» WHAT IS NEEDED:
Copy the records word for word, from the line containing "サステナビリティ (65, 2047)" through the line containing "利用者情報の外部送信について (96, 2368)", both included.

» RECORDS FOR THE EXERCISE:
+===+

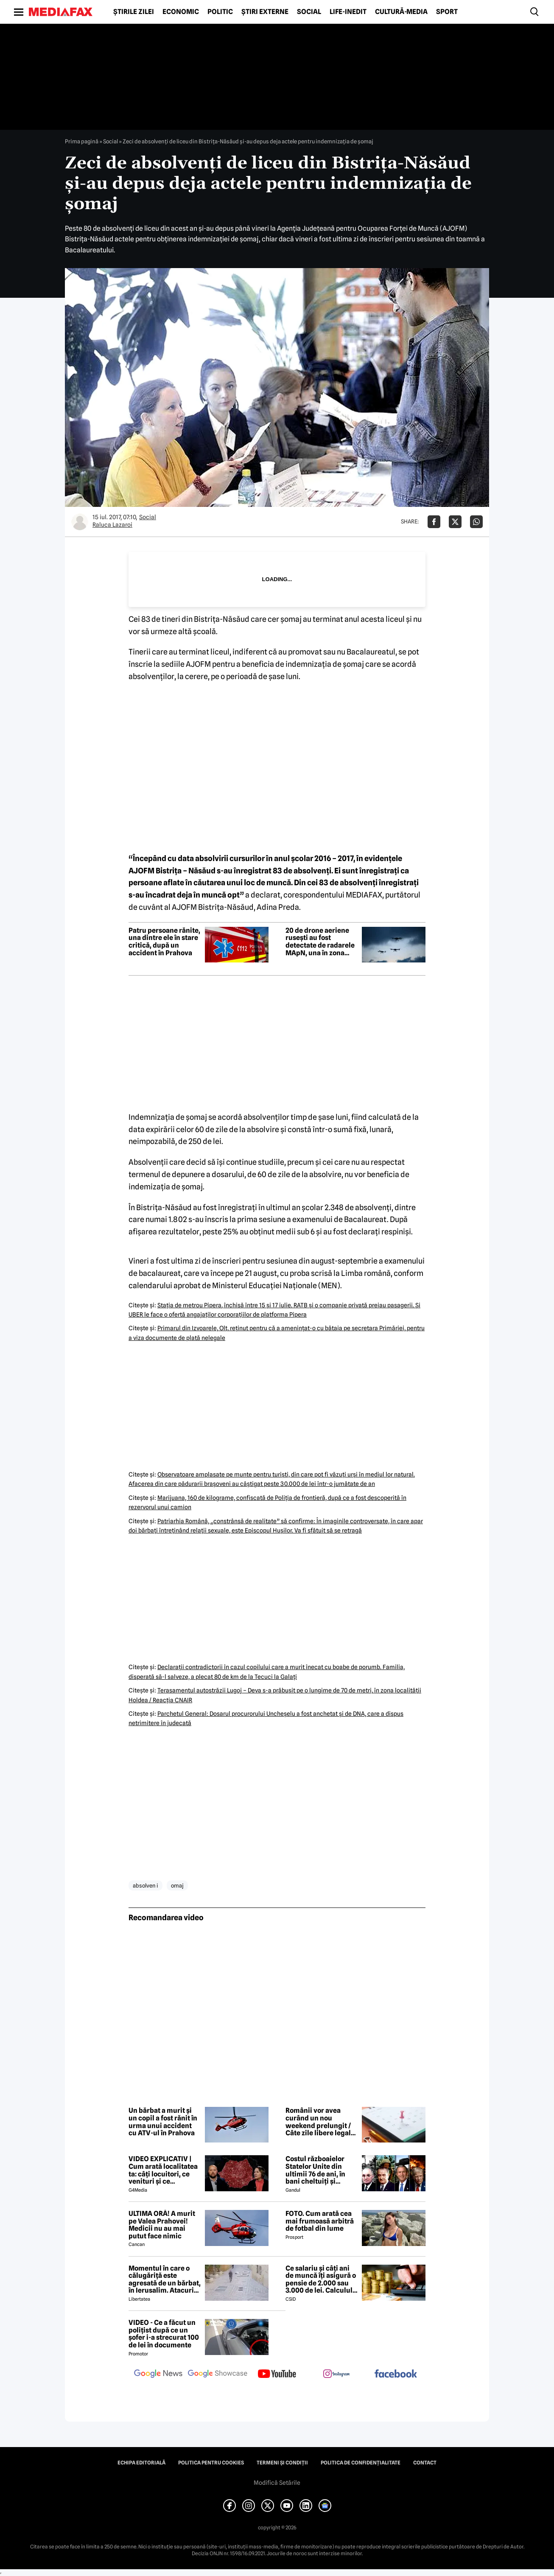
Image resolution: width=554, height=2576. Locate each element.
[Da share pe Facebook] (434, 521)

+===+

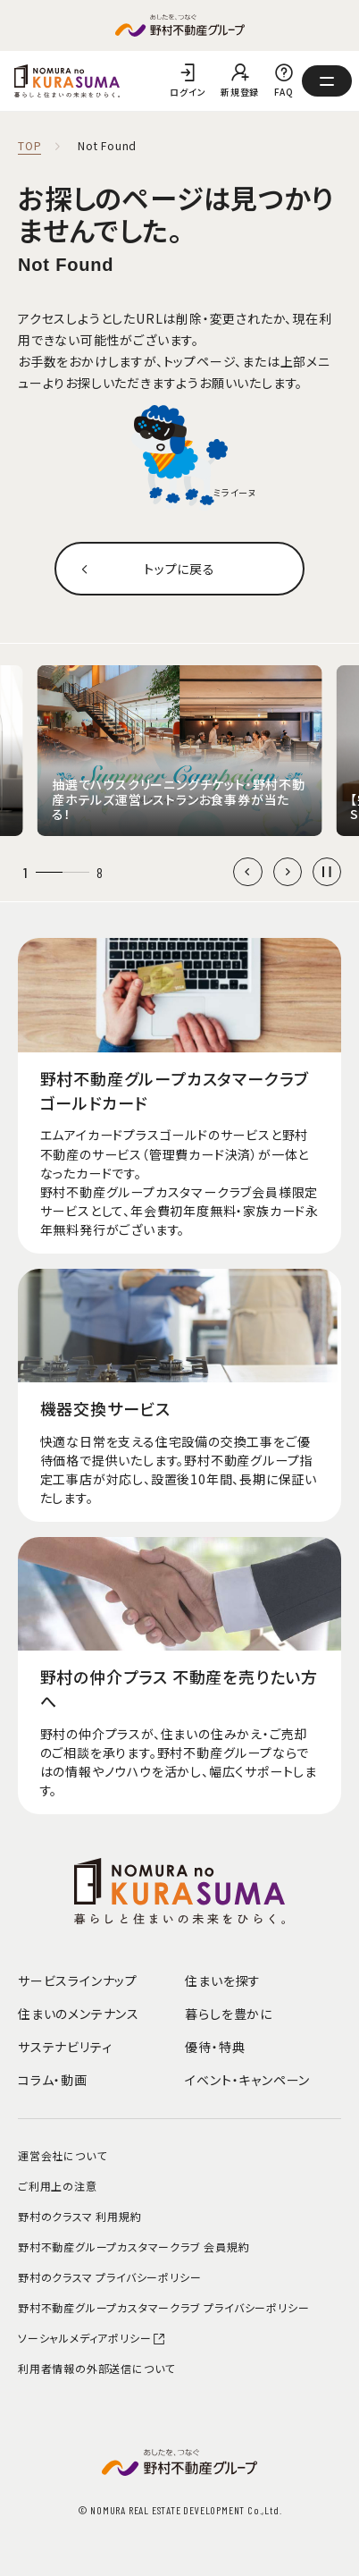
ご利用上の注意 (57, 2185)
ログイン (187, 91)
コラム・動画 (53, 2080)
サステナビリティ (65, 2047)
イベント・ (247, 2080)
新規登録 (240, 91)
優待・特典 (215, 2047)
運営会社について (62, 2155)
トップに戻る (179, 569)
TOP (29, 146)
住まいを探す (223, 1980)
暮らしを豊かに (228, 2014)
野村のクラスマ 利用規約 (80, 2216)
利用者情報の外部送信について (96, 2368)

+===+

» TASK SOLUTION:
サステナビリティ (65, 2047)
イベント・ (247, 2080)
新規登録 (240, 91)
優待・特典 (215, 2047)
運営会社について (62, 2155)
トップに戻る (179, 569)
TOP (29, 146)
住まいを探す (223, 1980)
暮らしを豊かに (228, 2014)
野村のクラスマ 利用規約 (80, 2216)
利用者情報の外部送信について (96, 2368)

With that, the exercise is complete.